**EXCERPT**
========================

Files
krawl.es/src/migrations

Database Migrations

This directory contains database migration scripts for Krawl. From the 1.0.0 stable version we added some features that require schema changes and performance optimizations. These migration scripts ensure that existing users can seamlessly upgrade without data loss or downtime.

Available Migrations

add_raw_request_column.py

Adds the raw_request column to the access_logs table to store complete HTTP requests for forensic analysis.

Usage:

# Run with default database path (src/data/krawl.db)
python3 migrations/add_raw_request_column.py

# Run with custom database path
python3 migrations/add_raw_request_column.py /path/to/krawl.db

add_performance_indexes.py

Adds critical performance indexes to the attack_detections table for efficient aggregation and filtering with large datasets (100k+ records).

========================

**DATA**

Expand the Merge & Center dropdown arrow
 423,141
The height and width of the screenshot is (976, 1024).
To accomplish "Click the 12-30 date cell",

========================

**STATED PROBLEM**
Resume the Krawl database migrations page after its last sentence and carry it forward.

**TASK ANSWER**
Indexes Added:

  • ix_attack_detections_attack_type - Speeds up GROUP BY on attack_type
  • ix_attack_detections_type_log - Composite index for attack_type + access_log_id

Usage:

# Run with default database path
python3 migrations/add_performance_indexes.py

# Run with custom database path
python3 migrations/add_performance_indexes.py /path/to/krawl.db

Post-Migration Optimization:

# Compact database and update query planner statistics
sqlite3 /path/to/krawl.db "VACUUM; ANALYZE;"

Running Migrations

All migration scripts are designed to be idempotent and safe to run multiple times. They will:

  1. Check if the migration is already applied
  2. Skip if already applied
  3. Apply the migration if needed
  4. Report the result

Creating New Migrations

When creating a new migration:

  1. Name the file descriptively: action_description.py
  2. Make it idempotent (safe to run multiple times)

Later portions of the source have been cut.